→ **Explore the material**
**A.** Reproduce everything in the GPflow notebook excerpt from "data = (X, Y)" down to "train_dataset = tf.data.Dataset.from_tensor_slices((X, Y))".
**B.** Summarize the GPflow notebook excerpt in two sentences.
**C.** In the GPflow notebook excerpt, list in order the methods chained onto train_dataset to build the training pipeline.

→ **Passage provided**
------

X = tf.random.uniform((num_train_data, 1), dtype=default_float()) * 10
Xtest = tf.random.uniform((num_test_data, 1), dtype=default_float()) * 10

Y = noisy_sin(X)
Ytest = noisy_sin(Xtest)

data = (X, Y)

plt.plot(X, Y, "xk")
plt.show()

# %% [markdown]
# Working with TensorFlow Datasets is an efficient way to rapidly shuffle, iterate, and batch from data. For `prefetch` size we use `tf.data.experimental.AUTOTUNE` as recommended by TensorFlow [guidelines](https://www.tensorflow.org/guide/data_performance).

# %%
train_dataset = tf.data.Dataset.from_tensor_slices((X, Y))
test_dataset = tf.data.Dataset.from_tensor_slices((Xtest, Ytest))

batch_size = 32
num_features = 10
prefetch_size = tf.data.experimental.AUTOTUNE
shuffle_buffer_size = num_train_data // 2
num_batches_per_epoch = num_train_data // batch_size

original_train_dataset = train_dataset
train_dataset = (
    train_dataset.repeat()
    .prefetch(prefetch_size)
    .shuffle(buffer_size=shuffle_buffer_size)
    .batch(batch_size)
)

print(f"prefetch_size={prefetch_size}")
print(f"shuffle_buffer_size={shuffle_buffer_size}")
print(f"num_batches_per_epoch={num_batches_per_epoch}")

# %% [markdown]
# ## Define a GP model
#
# In GPflow 2.0, we use `tf.Module` (or the very thin `gpflow.base.Module` wrapper) to build all our models, as well as their components (kernels, likelihoods, parameters, and so on).

# %%
kernel = gpflow.kernels.SquaredExponential(variance=2.0)
likelihood = gpflow.likelihoods.Gaussian()
inducing_variable = np.linspace(0, 10, num_features).reshape(-1, 1)

model = gpflow.models.SVGP(
    kernel=kernel, likelihood=likelihood, inducing_variable=inducing_variable
)

# %% [markdown]
# You can set a module (or a particular parameter) to be non-trainable using the auxiliary method ```set_trainable(module, False)```:

# %%
from gpflow import set_trainable

set_trainable(likelihood, False)
set_trainable(kernel.variance, False)

set_trainable(likelihood, True)
set_trainable(kernel.variance, True)

------

(Pixel coordinate grounding entries)

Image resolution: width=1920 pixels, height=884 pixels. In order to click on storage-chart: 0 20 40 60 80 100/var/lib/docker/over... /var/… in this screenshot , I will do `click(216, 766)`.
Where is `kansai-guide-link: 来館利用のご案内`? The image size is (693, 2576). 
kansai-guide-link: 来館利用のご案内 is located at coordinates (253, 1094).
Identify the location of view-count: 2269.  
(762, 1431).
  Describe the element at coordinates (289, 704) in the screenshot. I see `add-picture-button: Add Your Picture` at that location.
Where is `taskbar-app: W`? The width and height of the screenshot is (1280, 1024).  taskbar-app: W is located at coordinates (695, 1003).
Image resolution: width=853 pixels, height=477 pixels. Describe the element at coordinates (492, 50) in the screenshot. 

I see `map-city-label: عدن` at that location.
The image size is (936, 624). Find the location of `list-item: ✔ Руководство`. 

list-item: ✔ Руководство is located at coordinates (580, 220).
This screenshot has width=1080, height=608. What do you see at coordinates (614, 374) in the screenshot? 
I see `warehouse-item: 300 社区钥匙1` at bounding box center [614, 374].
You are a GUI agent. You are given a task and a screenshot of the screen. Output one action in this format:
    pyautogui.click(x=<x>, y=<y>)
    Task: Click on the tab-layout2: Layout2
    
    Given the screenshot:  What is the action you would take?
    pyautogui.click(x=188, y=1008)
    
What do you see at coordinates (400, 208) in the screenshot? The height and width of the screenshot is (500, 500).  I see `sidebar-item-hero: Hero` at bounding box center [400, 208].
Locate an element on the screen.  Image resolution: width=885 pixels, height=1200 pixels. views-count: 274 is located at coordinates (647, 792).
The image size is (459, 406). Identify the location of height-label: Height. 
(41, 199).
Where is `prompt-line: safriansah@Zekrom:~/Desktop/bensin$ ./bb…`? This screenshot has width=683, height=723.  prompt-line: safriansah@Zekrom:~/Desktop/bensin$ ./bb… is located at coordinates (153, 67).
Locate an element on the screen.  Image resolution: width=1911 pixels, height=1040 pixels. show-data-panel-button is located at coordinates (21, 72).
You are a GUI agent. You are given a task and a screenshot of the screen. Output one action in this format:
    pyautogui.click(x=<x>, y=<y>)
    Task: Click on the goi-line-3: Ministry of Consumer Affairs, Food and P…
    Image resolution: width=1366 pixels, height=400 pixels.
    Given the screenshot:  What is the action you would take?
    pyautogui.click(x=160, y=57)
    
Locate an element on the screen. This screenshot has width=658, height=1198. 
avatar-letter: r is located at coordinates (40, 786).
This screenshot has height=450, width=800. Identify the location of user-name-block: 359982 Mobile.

------

→ **Results for each task**
**A.**
data = (X, Y)

plt.plot(X, Y, "xk")
plt.show()

# %% [markdown]
# Working with TensorFlow Datasets is an efficient way to rapidly shuffle, iterate, and batch from data. For `prefetch` size we use `tf.data.experimental.AUTOTUNE` as recommended by TensorFlow [guidelines](https://www.tensorflow.org/guide/data_performance).

# %%
train_dataset = tf.data.Dataset.from_tensor_slices((X, Y))

**B.** The GPflow notebook excerpt draws random training and test inputs, passes them through noisy_sin, and wraps them in TensorFlow Datasets, with the training set repeated, prefetched, shuffled, and batched in groups of 32. It then builds an SVGP model in GPflow 2.0 from a SquaredExponential kernel, a Gaussian likelihood, and 10 inducing points, and shows set_trainable switching the likelihood and kernel variance between non-trainable and trainable.

**C.**
- repeat
- prefetch
- shuffle
- batch